Матушка-настоятельница
Пока беседовали, подошло время обеда. Мы вышли из храма и как раз направлялись в сторону трапезной, когда к жилому корпусу подъехала машина, и из нее вышла Игумения Рахиль в сопровождении двух сестер.
— Вам очень повезло! — просияла мать Миропия.
Встреча с настоятельницей монастыря, действительно, не была запланирована.
Сестры заметно прибавляют шаг, и уже через пару секунд обступают матушку-настоятельницу, приветствуя ее и прося благословения.
— Журналистам тоже можно, — громко и отчетливо произносит настоятельница.
Смотрит испытующе и вместе с тем доброжелательно.
— Ну, и что вы стоите? Сложите руки перед собой.
Я поспешно скрещиваю их на груди.
— Да не так, что же вы? Даже этого не знаете! — настоятельница сама складывает мои ладони правильно, одну на другую. — А теперь целуй Игуменье руку.
Я делаю, как она велит, быстро и почти испуганно, что, конечно, не укрылось от ее глаз.
— У вас вообще есть какое-то понятие о монастырской жизни?
Откуда-то из-за моей спины возникает мирянка, которая, наверное, была здесь с самого начала разговора:
— Да! Может быть, стоит сначала разобраться, а потом уже что-то писать? — вопрос звучит очень язвительно.
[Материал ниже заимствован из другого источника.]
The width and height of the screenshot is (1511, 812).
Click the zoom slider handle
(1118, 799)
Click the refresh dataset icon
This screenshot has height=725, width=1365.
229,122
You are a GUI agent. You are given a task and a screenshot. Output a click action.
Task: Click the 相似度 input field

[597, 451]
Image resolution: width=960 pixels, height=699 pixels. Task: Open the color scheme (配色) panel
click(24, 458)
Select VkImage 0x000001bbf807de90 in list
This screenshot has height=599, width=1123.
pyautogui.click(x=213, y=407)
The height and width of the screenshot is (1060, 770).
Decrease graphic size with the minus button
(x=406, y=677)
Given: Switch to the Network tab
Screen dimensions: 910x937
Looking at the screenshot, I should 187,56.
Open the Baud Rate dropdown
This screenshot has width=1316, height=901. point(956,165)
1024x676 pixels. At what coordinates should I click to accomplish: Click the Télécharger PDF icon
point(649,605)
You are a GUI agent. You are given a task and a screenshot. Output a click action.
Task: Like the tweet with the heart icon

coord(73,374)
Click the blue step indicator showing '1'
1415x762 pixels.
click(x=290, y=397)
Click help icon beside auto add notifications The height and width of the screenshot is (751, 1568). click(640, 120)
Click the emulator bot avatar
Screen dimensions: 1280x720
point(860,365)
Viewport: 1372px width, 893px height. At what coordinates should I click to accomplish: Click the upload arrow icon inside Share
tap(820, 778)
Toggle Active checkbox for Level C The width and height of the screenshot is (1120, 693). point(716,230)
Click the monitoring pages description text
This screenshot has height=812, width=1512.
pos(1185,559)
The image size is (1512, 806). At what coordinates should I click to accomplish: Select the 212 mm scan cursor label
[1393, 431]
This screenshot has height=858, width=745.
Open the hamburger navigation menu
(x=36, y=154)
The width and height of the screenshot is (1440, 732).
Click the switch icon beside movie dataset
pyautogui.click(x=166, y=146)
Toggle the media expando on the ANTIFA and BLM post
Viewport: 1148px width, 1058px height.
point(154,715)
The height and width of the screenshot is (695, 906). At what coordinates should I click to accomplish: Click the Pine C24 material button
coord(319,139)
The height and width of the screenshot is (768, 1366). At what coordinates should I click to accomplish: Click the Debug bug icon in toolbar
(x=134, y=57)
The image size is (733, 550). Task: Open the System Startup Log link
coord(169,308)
Тогда я поворачиваюсь к настоятельнице и сестрам и отвечаю просто:
— Нет. Нет у меня понятия.
Матушка-настоятельница улыбается.
— Так как же вы будете о нас писать, если у вас нет понятия?
— Так, может быть, оно у меня появится?
Настоятельница смеется, легко и естественно. За ней подхватывают сестры.
— Ну, хорошо. А то глядите, вам у нас так понравится, что захотите остаться в монастыре.
— Нет, я бы не смогла. Я очень мирской человек. Самый обыкновенный.
— А мы здесь тоже. Самые обыкновенные. Но если вы покажете вашим читателям только внешнюю сторону монастырской жизни, это будет неправильно. Ведь многие приходят сюда, желая найти покой от своих скорбей в тиши монастыря. И ошибаются. В монастыре есть свои скорби и, может быть, более тяжелые, чем в миру. Ни стены, ни черные одеяния, даже все внешние подвиги ничего не значат без внутреннего подвига, который и составляет цель монашеской жизни — совершенное перерождение человека с помощью заповедей Божьих: любить Бога больше всего, и ближнего, как себя. И сколько нужно отречения от своих страстей, чтобы полюбить Бога больше всего земного и больше себя? И сколько нужно борьбы над собой, чтобы полюбить ближнего, как себя? В этом вся чистота и святость души. И мы, придя в монастырь, стараемся смиряться, терпеливо относиться друг к другу, быть милосердными, уступать, не осуждать ближнего, жертвовать собой для пользы других. Это и есть внутренний подвиг.
Слушая матушку-настоятельницу, я думала обо всех сестрах, с которыми успела познакомиться за эти дни. Прямолинейная и открытая Архелая, неприступная Захария, Миропия, которая отнеслась ко мне с такой заботой и вниманием, Александра и ее слова на прощание «ты напиши о нас так, как ты чувствуешь», и другие, которые не вошли в этот текст, но позволили быть рядом и наблюдать, и спрашивать, спрашивать.
Матушка-настоятельница, словно угадав мои мысли, с мягкой улыбкой подытожила встречу:
— Мы все здесь в монастыре очень разные, но нас объединяет одна цель. Мы следуем за Христом.